Prompt => Transcribe only the lines from the one containing "How do I perform: Select the About tab?" through the final line of the entries below, exactly, and exclude the pictures.

Stored data entries =>
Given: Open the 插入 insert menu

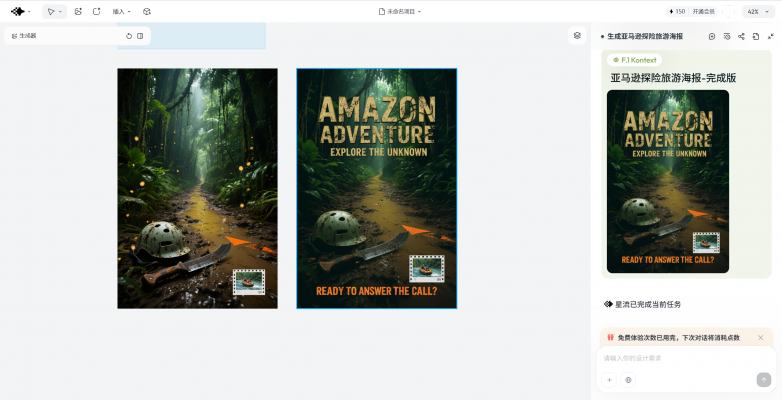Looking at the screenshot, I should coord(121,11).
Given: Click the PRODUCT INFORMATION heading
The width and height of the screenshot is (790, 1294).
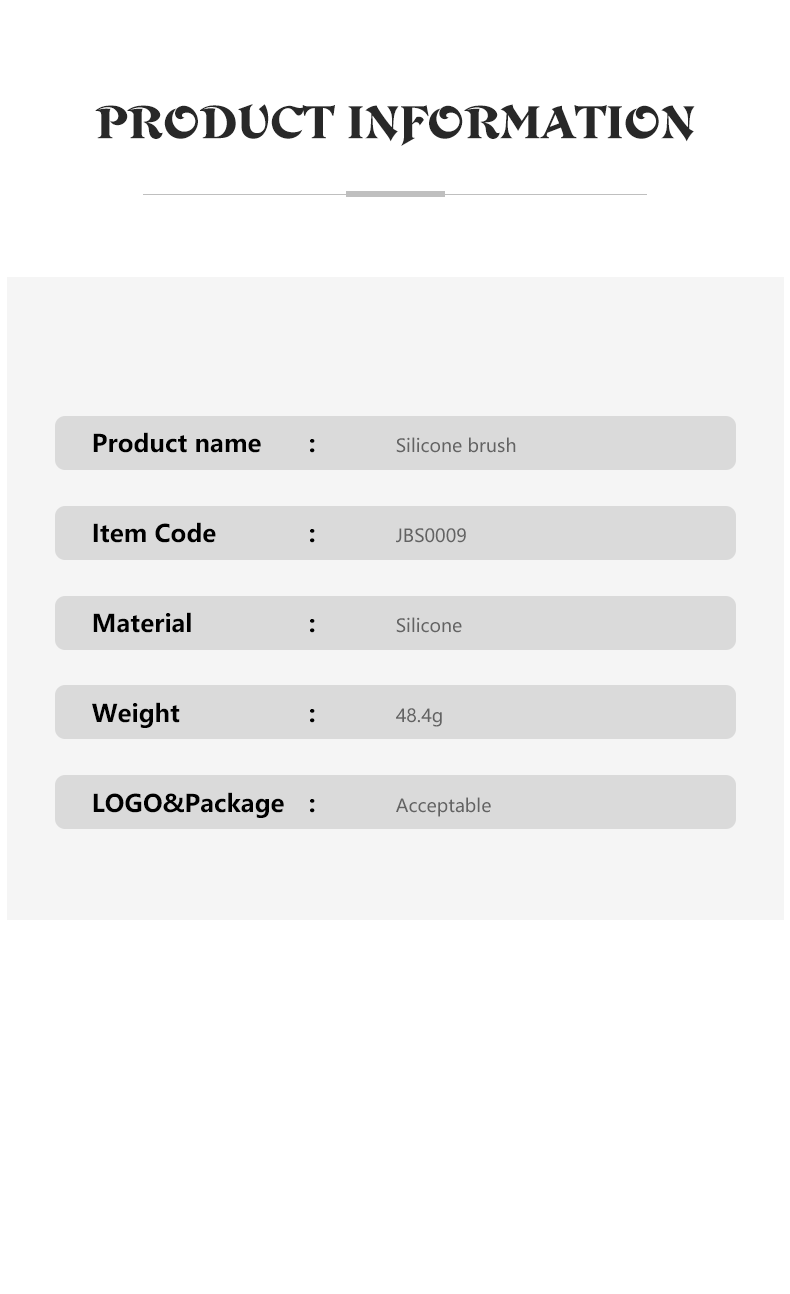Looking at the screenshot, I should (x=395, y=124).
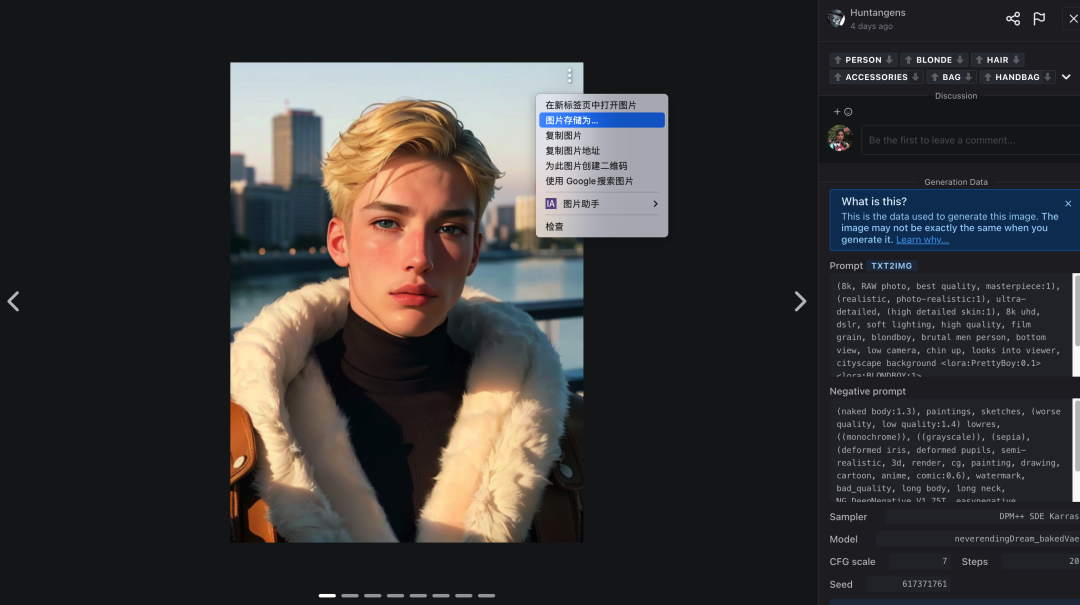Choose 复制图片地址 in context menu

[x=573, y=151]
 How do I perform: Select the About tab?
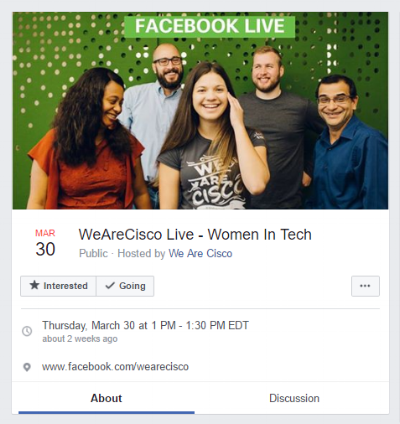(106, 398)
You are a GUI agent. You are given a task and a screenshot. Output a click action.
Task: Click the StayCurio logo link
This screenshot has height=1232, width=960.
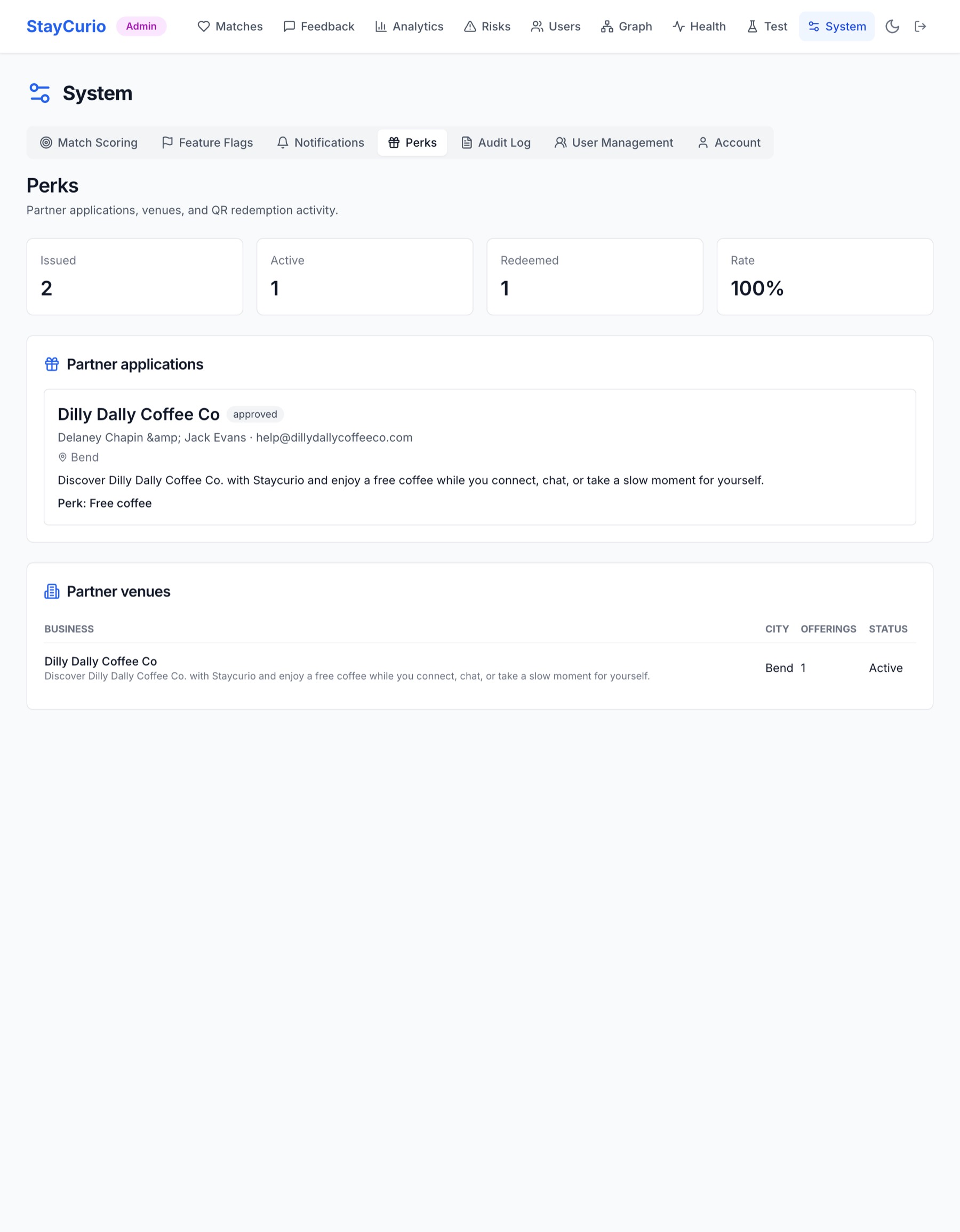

Written answer =>
 How do I perform: Select the About tab?
(106, 398)
You are a GUI agent. You are given a task and a screenshot. Output a click action.
Task: Click the StayCurio logo link
This screenshot has height=1232, width=960.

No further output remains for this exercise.